* Exercise prompt *
Transcribe exactly, and without pictures, only the lines from the one bearing "You are a computer-use" through the final line of the data below.

* Pixel coordinate grounding data *
□ □ □

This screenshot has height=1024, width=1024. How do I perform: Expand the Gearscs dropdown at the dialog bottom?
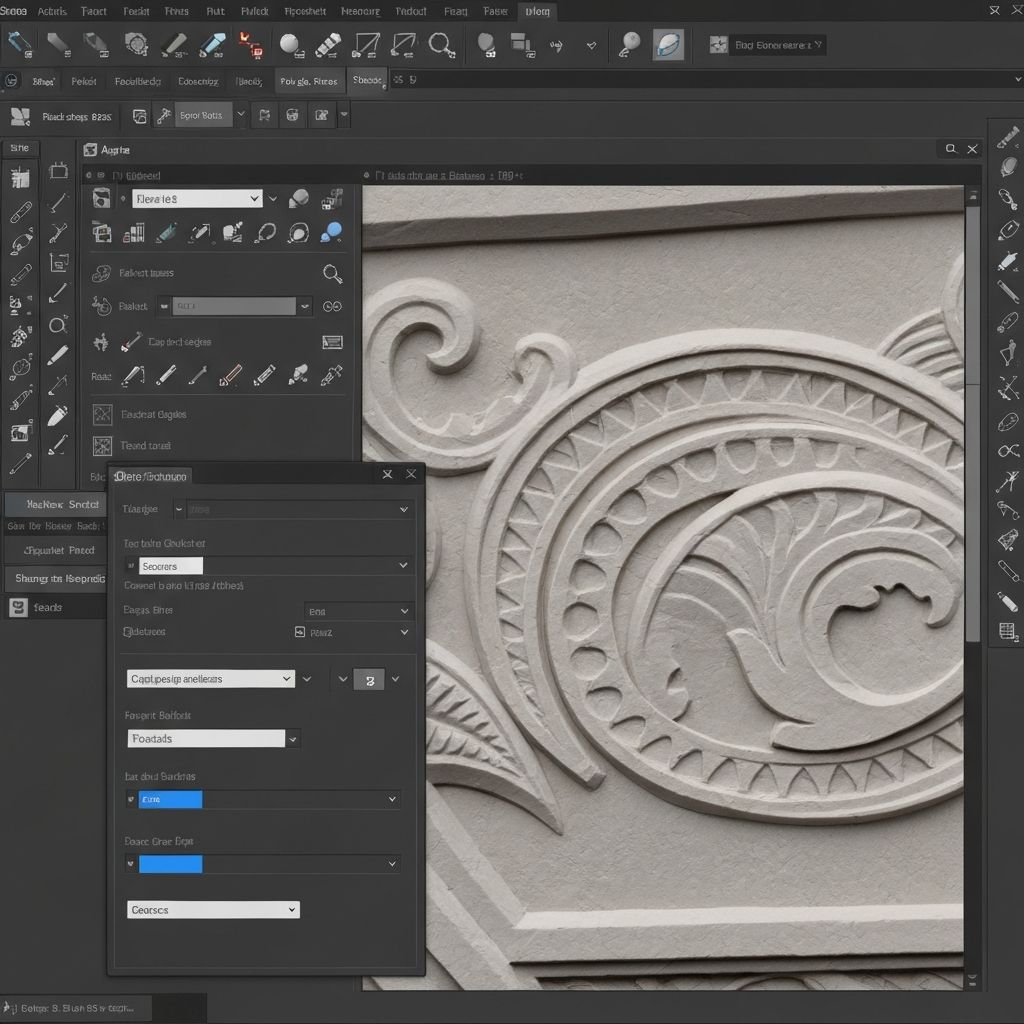[213, 909]
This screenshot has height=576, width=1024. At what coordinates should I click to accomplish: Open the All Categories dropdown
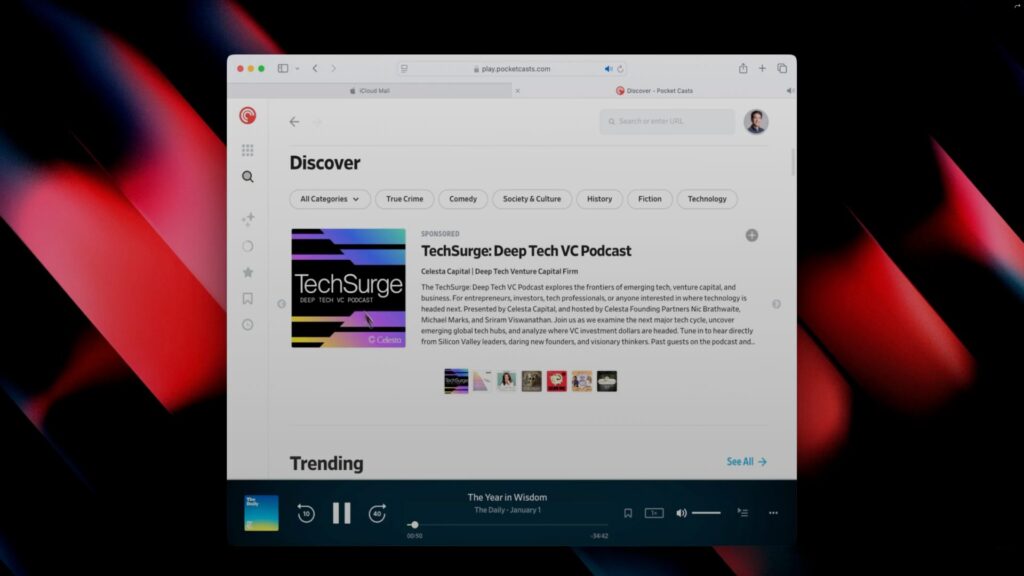pos(329,199)
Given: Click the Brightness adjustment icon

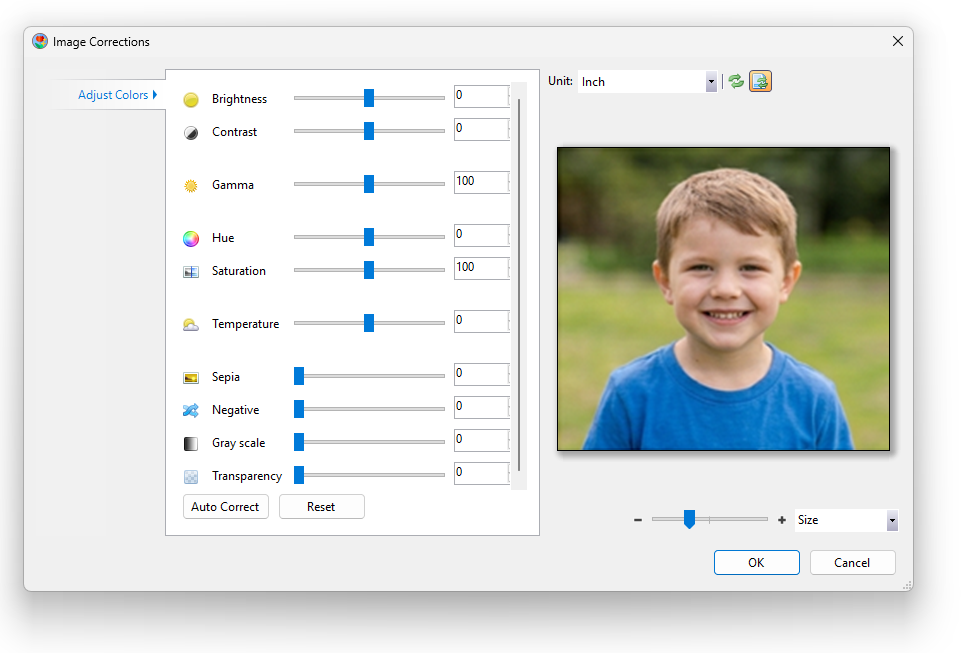Looking at the screenshot, I should pos(190,99).
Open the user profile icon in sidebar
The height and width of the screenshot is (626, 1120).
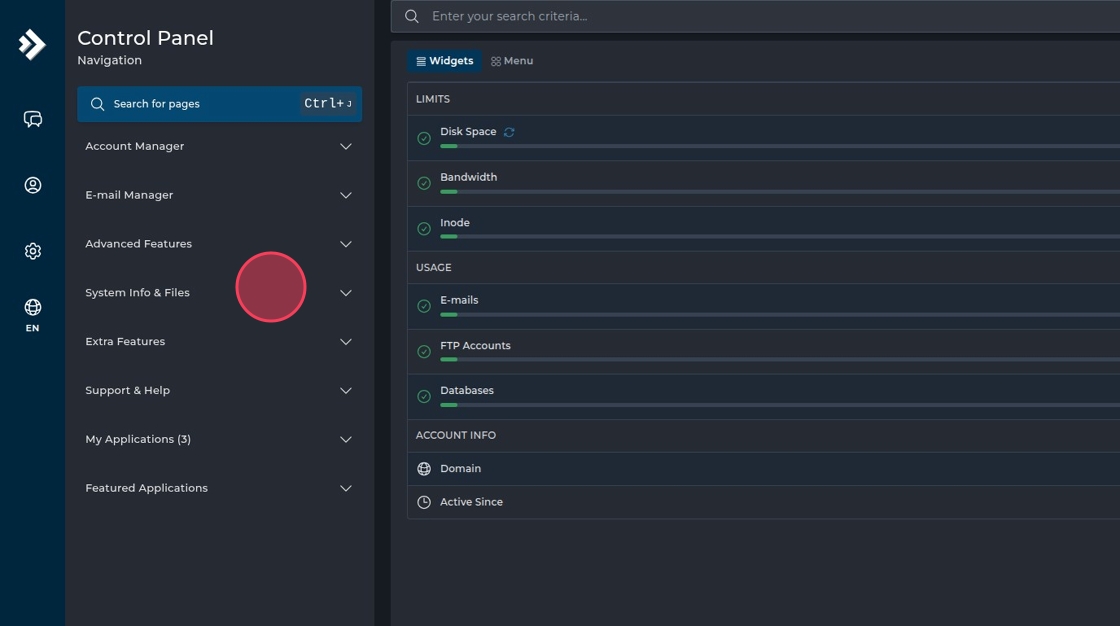[33, 185]
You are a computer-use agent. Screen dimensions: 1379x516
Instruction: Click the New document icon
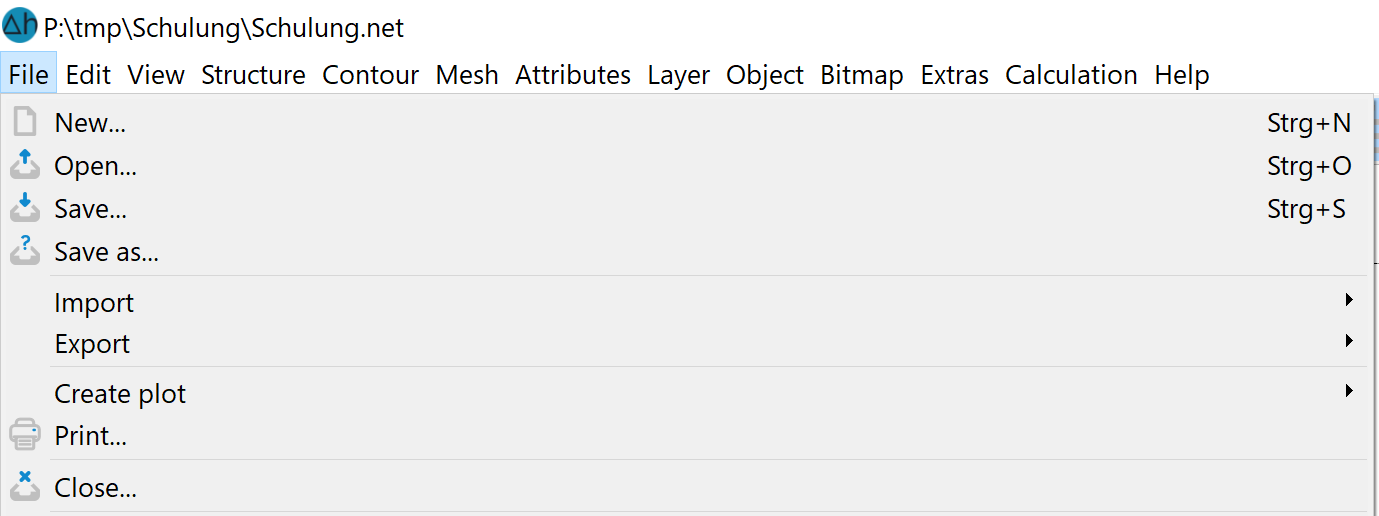(x=25, y=123)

□ □ □

* Exercise output *
You are a computer-use agent. Screen dimensions: 1379x516
Instruction: Click the New document icon
(x=25, y=123)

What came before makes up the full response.